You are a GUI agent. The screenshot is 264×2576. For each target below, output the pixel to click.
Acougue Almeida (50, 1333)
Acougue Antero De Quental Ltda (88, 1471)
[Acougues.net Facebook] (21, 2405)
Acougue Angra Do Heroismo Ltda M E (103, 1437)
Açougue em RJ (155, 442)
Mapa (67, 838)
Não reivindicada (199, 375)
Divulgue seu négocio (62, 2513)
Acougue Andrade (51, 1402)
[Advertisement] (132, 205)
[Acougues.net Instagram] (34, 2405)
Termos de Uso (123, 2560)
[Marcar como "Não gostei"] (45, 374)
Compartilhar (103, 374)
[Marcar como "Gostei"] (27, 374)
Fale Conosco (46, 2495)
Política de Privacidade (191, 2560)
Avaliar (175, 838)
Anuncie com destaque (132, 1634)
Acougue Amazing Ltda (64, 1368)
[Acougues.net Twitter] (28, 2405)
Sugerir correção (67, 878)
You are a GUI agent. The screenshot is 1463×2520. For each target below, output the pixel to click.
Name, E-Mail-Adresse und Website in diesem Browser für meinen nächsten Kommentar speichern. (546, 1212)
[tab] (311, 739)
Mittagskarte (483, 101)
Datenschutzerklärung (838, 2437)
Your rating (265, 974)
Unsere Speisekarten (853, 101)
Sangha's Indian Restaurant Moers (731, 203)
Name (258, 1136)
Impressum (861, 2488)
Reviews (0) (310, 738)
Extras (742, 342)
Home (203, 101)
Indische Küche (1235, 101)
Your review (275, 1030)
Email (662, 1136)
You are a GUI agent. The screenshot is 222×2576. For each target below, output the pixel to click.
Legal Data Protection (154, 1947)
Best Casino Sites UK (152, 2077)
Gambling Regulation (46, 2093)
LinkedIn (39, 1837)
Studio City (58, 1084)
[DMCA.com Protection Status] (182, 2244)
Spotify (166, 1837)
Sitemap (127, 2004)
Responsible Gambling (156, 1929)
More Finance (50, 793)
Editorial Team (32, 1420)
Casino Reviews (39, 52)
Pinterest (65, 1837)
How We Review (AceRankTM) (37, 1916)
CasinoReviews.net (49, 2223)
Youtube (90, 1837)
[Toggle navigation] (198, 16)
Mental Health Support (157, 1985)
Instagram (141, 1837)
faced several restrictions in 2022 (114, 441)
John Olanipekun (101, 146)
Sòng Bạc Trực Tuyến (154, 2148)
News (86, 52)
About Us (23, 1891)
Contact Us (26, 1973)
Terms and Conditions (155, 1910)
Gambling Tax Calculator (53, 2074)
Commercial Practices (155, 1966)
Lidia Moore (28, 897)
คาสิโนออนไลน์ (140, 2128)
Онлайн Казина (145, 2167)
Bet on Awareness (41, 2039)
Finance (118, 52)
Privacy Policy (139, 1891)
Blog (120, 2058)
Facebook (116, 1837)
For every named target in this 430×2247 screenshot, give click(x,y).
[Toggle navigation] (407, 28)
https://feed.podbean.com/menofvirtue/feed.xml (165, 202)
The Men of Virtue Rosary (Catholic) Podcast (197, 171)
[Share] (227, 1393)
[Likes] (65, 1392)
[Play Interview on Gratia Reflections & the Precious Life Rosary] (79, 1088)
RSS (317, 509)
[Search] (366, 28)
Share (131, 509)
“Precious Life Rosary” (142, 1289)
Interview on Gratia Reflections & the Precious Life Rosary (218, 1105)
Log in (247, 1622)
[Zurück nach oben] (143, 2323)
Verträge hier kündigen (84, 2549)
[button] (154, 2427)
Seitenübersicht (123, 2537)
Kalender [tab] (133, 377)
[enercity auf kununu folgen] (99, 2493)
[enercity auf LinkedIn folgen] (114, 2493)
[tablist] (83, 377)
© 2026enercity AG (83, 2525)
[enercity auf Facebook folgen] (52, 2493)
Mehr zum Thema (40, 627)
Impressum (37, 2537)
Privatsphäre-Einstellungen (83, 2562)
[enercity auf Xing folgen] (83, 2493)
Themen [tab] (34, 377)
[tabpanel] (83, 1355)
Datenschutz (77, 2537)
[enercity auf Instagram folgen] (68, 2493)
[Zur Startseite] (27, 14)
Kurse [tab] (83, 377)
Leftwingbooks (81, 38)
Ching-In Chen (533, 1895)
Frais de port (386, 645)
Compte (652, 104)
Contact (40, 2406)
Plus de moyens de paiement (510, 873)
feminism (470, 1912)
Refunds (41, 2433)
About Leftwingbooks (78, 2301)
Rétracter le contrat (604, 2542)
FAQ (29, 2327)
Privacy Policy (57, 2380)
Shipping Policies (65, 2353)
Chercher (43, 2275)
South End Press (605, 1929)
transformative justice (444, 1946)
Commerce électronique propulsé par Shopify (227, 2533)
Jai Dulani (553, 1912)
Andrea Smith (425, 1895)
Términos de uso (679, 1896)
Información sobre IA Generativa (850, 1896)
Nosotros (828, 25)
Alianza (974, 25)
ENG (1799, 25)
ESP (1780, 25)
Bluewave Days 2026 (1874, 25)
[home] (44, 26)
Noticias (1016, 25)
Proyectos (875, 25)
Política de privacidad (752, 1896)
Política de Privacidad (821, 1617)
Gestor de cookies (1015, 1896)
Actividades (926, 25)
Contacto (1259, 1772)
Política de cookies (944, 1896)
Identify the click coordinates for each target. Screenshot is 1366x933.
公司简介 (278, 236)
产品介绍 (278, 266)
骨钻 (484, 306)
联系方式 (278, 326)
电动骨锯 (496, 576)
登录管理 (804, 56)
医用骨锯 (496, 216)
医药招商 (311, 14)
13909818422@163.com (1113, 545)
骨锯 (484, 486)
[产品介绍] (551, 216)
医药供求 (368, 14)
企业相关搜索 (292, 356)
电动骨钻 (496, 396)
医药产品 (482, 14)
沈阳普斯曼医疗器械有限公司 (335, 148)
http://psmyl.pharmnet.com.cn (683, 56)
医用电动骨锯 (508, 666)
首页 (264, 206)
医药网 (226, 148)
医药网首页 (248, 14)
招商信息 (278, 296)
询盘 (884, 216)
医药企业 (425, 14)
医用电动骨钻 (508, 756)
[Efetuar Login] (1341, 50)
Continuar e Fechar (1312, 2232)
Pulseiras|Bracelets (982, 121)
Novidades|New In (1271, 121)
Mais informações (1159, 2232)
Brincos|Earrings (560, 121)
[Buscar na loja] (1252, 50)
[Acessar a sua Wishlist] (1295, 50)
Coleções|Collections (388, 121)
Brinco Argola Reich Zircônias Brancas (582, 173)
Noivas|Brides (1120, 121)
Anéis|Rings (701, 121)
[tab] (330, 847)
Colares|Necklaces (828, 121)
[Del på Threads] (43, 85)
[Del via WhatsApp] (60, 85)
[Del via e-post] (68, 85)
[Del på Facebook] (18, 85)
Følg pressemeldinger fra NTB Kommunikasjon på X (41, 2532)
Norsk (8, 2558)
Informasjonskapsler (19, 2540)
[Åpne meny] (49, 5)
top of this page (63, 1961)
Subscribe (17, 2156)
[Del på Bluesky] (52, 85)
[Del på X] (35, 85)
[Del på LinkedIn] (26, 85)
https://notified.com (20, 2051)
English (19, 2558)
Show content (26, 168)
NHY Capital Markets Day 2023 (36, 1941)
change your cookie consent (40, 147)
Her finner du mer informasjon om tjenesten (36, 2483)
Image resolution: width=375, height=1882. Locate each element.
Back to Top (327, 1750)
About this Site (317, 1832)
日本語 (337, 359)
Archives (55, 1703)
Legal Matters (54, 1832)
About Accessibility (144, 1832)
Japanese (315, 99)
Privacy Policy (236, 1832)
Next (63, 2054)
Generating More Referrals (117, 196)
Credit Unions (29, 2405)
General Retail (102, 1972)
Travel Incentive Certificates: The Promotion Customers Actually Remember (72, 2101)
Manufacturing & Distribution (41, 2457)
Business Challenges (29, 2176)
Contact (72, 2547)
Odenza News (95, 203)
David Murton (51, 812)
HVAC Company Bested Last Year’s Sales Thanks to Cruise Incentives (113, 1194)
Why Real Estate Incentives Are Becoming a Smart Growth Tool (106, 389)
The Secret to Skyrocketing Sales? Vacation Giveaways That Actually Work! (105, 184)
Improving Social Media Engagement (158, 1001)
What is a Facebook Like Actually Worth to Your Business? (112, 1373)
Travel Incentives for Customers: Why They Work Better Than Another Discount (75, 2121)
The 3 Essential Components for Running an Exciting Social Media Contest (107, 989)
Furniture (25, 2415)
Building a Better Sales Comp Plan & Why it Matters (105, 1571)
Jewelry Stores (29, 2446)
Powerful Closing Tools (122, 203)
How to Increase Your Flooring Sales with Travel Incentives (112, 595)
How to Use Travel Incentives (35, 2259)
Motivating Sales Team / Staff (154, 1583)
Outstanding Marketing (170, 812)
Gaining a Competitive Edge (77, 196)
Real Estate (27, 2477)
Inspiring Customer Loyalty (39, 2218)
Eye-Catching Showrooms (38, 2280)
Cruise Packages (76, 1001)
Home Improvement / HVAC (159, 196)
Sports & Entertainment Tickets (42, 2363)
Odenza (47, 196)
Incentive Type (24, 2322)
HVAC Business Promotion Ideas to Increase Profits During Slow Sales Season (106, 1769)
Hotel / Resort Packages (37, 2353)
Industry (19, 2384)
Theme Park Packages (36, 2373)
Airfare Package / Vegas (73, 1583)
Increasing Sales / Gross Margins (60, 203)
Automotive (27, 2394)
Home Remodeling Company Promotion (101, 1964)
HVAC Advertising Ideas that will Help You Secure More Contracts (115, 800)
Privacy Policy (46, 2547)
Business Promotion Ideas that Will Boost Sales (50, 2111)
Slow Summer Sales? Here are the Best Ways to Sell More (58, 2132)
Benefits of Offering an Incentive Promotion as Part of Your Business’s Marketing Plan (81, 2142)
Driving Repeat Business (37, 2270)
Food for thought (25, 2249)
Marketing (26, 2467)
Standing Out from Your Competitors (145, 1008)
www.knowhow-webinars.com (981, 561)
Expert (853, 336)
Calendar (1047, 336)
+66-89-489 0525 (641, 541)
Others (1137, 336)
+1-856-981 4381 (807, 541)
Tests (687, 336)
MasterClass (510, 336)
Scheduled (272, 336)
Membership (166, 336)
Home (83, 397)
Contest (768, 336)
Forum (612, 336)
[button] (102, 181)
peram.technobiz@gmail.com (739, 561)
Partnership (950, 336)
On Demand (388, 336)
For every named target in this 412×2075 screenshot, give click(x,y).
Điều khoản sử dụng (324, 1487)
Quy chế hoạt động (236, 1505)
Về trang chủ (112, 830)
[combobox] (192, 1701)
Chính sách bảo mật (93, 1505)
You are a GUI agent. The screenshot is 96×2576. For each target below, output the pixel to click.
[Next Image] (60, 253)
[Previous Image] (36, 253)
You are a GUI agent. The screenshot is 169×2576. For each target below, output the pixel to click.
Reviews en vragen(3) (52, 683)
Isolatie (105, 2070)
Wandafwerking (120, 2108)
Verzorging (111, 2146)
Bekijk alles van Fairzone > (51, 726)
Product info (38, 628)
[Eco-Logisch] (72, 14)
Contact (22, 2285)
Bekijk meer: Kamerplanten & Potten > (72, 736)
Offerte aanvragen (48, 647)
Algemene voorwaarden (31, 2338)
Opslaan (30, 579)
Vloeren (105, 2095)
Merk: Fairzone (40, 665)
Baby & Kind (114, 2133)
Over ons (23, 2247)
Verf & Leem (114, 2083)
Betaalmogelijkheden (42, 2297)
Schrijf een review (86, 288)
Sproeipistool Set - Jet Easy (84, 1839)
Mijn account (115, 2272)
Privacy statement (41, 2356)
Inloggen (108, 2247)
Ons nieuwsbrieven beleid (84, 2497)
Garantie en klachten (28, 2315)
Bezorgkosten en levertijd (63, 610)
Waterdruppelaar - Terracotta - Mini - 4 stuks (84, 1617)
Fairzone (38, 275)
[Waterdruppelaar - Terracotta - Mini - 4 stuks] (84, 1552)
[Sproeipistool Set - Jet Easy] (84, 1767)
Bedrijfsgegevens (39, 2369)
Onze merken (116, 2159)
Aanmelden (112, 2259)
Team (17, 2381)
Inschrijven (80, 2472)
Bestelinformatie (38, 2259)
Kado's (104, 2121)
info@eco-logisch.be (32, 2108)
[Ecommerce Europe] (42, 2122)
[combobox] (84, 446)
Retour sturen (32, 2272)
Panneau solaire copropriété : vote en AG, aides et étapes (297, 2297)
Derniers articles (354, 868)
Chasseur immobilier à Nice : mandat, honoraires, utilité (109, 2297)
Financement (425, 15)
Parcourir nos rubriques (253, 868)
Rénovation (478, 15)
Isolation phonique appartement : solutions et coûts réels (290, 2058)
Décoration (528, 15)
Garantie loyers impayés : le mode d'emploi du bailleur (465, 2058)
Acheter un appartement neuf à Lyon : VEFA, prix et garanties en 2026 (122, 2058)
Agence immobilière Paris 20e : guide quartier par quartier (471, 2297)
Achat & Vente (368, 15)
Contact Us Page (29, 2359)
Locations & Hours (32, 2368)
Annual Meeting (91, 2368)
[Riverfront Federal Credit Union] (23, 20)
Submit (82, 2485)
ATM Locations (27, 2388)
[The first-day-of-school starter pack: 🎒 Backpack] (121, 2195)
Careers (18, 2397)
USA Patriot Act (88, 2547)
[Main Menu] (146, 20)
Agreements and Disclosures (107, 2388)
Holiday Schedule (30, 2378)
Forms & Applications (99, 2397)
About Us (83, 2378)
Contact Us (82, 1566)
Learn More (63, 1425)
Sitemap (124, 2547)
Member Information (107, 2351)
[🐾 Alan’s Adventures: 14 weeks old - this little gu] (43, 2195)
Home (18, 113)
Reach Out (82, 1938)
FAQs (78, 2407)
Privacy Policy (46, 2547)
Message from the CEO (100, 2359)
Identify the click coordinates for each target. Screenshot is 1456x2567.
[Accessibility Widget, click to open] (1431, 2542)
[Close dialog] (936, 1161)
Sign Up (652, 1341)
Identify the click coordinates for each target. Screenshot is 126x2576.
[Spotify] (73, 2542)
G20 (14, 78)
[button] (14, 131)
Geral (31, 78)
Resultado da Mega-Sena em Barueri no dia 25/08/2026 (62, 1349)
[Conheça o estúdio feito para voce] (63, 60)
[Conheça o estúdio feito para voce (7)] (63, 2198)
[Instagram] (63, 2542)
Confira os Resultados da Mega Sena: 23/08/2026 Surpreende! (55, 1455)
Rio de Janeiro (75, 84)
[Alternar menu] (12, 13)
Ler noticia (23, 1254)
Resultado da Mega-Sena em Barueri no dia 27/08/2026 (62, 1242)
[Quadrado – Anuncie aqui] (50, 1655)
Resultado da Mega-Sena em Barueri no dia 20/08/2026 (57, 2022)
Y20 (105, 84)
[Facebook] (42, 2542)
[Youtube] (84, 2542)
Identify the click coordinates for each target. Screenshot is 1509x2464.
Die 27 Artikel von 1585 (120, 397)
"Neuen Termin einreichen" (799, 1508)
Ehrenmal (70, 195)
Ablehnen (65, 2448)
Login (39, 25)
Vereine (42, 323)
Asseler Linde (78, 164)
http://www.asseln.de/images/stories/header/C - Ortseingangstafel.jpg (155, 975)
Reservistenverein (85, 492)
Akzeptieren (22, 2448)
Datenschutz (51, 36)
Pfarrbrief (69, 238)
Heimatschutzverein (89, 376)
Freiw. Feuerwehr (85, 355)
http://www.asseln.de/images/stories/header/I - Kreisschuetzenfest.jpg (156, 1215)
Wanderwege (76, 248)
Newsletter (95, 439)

• **AIM OF THE TASK**
Your answer must be the lines above from the one containing "Acheter un appartement" to the one containing "Member Information (107, 2351)", both included, restated word for word.

• **YOUR RESPONSE**
Acheter un appartement neuf à Lyon : VEFA, prix et garanties en 2026 (122, 2058)
Agence immobilière Paris 20e : guide quartier par quartier (471, 2297)
Achat & Vente (368, 15)
Contact Us Page (29, 2359)
Locations & Hours (32, 2368)
Annual Meeting (91, 2368)
[Riverfront Federal Credit Union] (23, 20)
Submit (82, 2485)
ATM Locations (27, 2388)
[The first-day-of-school starter pack: 🎒 Backpack] (121, 2195)
Careers (18, 2397)
USA Patriot Act (88, 2547)
[Main Menu] (146, 20)
Agreements and Disclosures (107, 2388)
Holiday Schedule (30, 2378)
Forms & Applications (99, 2397)
About Us (83, 2378)
Contact Us (82, 1566)
Learn More (63, 1425)
Sitemap (124, 2547)
Member Information (107, 2351)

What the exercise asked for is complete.